BA Robertson singles chronology
| "All the Thin Men" (1976) | "Goosebumps" (1979) | "Bang Bang" (1979) |

= Goosebumps (BA Robertson song) =

1979 single by BA Robertson

"Goosebumps" is a pop song written by Terry Britten and BA Robertson and originally released by Robertson in January 1979 as the first single from his debut album Initial Success. The single flopped, but later that year, Australian pop singer Christie Allen covered the song, which peaked at number 3 on Kent Music Report in Australia and sold over 60,000 copies

The song was his first release on Asylum Records after they signed him due to the strength of this song on a demo tape he sent to their parent company Warner Communications.

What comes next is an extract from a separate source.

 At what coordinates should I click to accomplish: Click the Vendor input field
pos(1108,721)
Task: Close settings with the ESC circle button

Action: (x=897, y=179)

== Christie Allen version ==

Allen released her cover in August 1979 as the third single from her debut studio album, Magic Rhythm. The song was released as "Goose Bumps" on both the single and the album. It released in the US via Polydor Records and in Europe via WEA. At the 1979 Countdown awards, the song was nominated for Most Popular Single, won by "Computer Games" by Mi-Sex. "Goose Bumps" became the first ever single by Mushroom Records to be certified gold in Australia.
===Reception===
Cash Box magazine said "Bouncy bass and synthesiser set the tick-tock danceable pace for Christie Allen's crystal voice."

=== Track listing ===
7" (K 7608)
- Side A – "Goosebumps" - 2:50
- Side B – "Ships That Pass Through the Night" - 3:20

7" (International)
- Side A – "Goosebumps" - 2:50
- Side B - "Count Me Out"

=== Charts ===
====Weekly charts====

| Chart (1979–80) | Peak position |
|---|---|
| Australian Kent Music Report | 3 |
| New Zealand (Recorded Music NZ) | 37 |

====Year-end charts====

| Chart (1979) | Rank |
|---|---|
| Australia (Kent Music Report) | 28 |

===Certifications===

| Region | Certification | Certified units/sales |
| Australia (ARIA) | Gold | 50,000^{^} |
^{^} Shipments figures based on certification alone.